International Humanitarian Law includes states commitments for securing war victims, supporting prisoners of war, serving the war victims and states obligations in reducing civilian casualties. The international humanitarian law has been defined & interpreted in the four conventions of Geneva 1949. These conventions have been approved by the United Nations under universal general rights. Hence, all states parties of the United Nations are obliged to include the provisions of these conventions in their national laws and accordingly form some structures and mechanisms for applying the international humanitarian law in their political and social lives. These conventions are very crucial for states still in conflicts and war. Afghanistan is a country where the international military forces are widely operating. The military forces of nearly 40 countries are here to fight against the international terrorism. During the last 12 years, we were witnessed of huge civilian causalities in which women and children were the main victims. With regret that civilian causalities became one of the main challenges during military operations in Afghanistan . In order to promote the culture of responsibility among the national and international military forces, it’s very crucial and important to generalize the international humanitarian law.
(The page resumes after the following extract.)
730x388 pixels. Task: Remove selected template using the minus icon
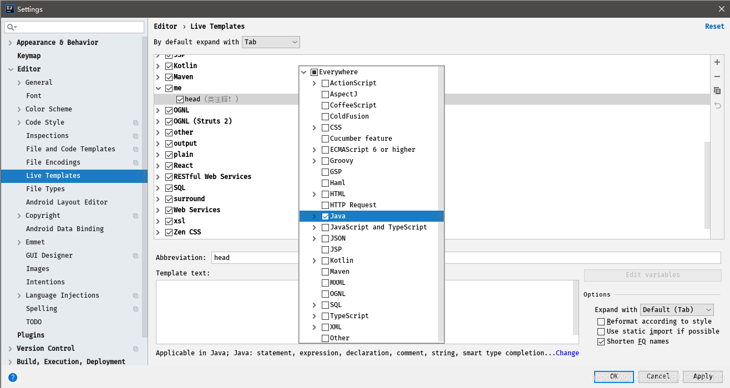click(717, 76)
Developing and promoting the international humanitarian law was one of the main programs of the Civil Society & Human Rights Network of Afghanistan (CSHRN) in its 4 th phase and has therefore conducted some constructive dialogues among the civil society institutions. Based on these dialogues, civil society institutions requested CSHRN to initiate capacity building programs regarding the humanitarian law for its member organizations. According to this proposal, CSHRN’s secretariat has conducted some joint meeting with its member organizations during which a working group of Afghan experts for preparing the first draft of the educational manual regarding the international humanitarian law was formed. The working group has launched its program in eight months with the assistant and cooperation of civil society institutions, governmental agencies, academic institutions, and human rights activists in the capital Kabul and other provinces of Afghanistan . The working group with the support of the experts from the Danish Institute for Human Rights (DIHR) presented the first draft of the educational manual of International Humanitarian Law. The educational manual was sent to CSHRN’s member organizations by the working group and acquired their approval. Based on this educational manual, some educational programs of teacher training, human rights educational school and training workshops will be conducted for civil society organizations in all over the country. Governmental agencies will be also requested to join these programs. On the other hand, efforts will be made in order to conduct these programs for the Afghan military forces on time.
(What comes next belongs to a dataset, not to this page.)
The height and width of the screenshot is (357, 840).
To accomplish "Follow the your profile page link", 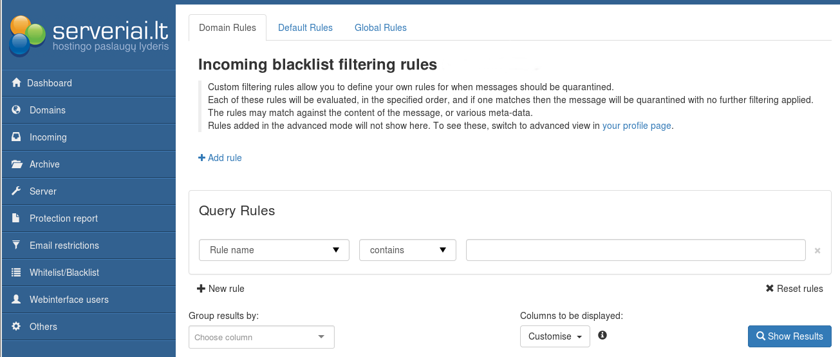I will point(637,126).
The Afghan Red Crescent Committee has shown its interest regarding this program of CSHRN and announced its cooperation in implementing the human rights educational manual regarding the international humanitarian law. According to this working partnership among the Civil Society & Human Right Network of Afghanistan (CSHRN) and the Red Crescent Committee, educational programs of humanitarian law will be launched for the organizations engaged in the implementation of the international humanitarian law via the educational manual. These educational programs are notably important for ensuring security by the Afghan military forces in the process of security transition.